[Start Records to process]

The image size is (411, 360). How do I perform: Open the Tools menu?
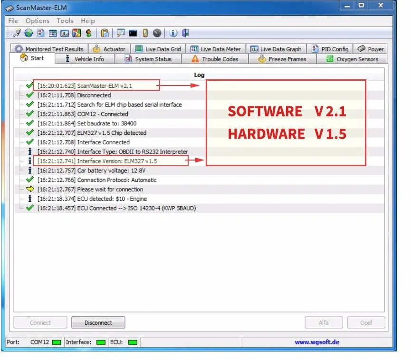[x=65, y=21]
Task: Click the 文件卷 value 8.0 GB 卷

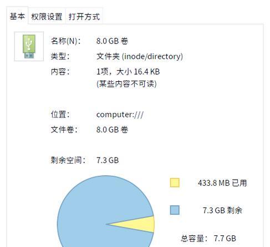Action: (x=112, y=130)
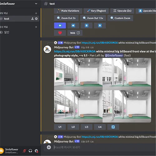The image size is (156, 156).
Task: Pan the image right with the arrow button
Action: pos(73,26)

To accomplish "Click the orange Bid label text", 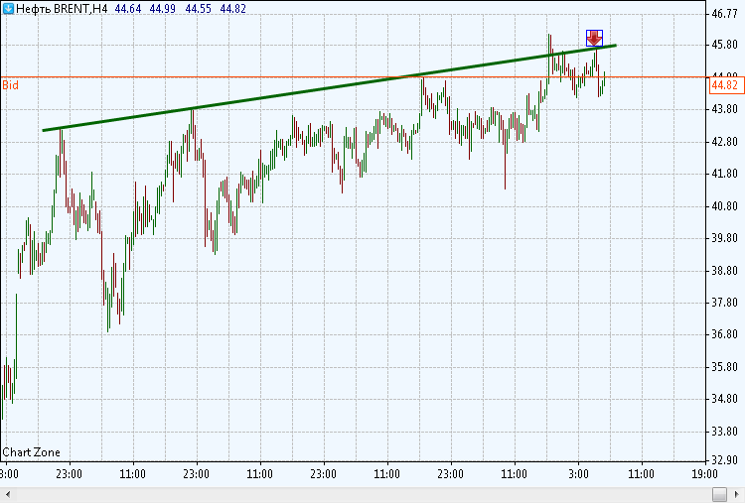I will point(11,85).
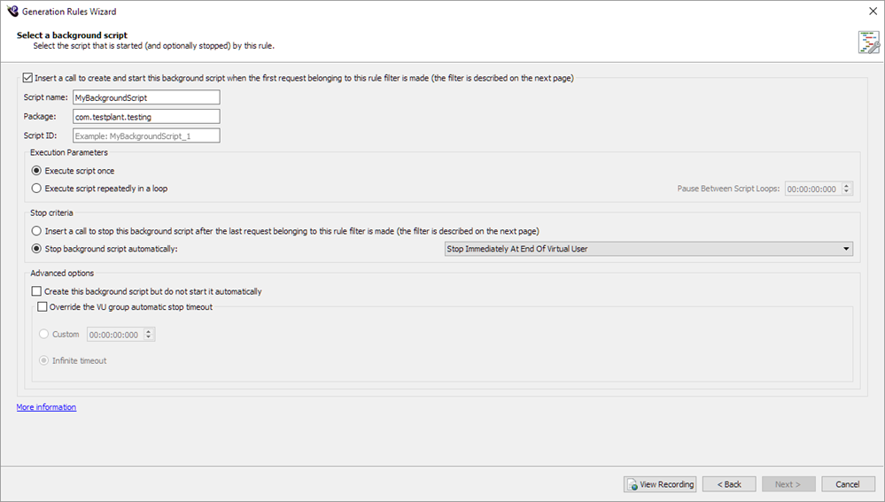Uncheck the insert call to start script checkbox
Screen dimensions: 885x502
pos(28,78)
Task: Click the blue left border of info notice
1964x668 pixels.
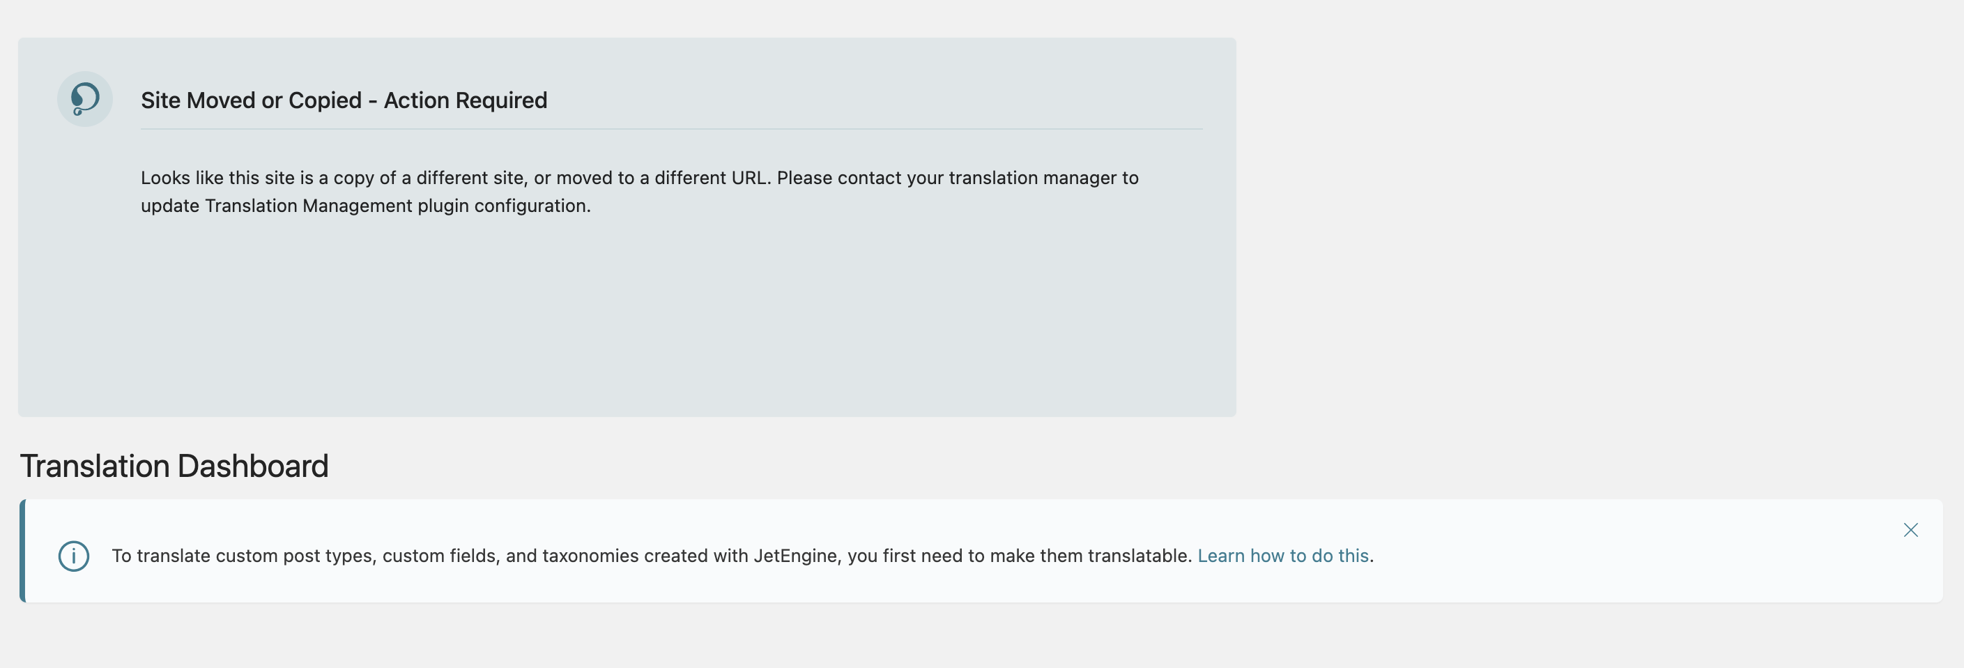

[End Records to process]

> _Problem to solve_: Rewrite the stretch from the line containing "Task: Click the blue" through the end of the records, putting "edge" in place of "border" and leaving everything else unchanged. Omit the pictures from your answer.

> _Exercise solution_:
Task: Click the blue left edge of info notice
1964x668 pixels.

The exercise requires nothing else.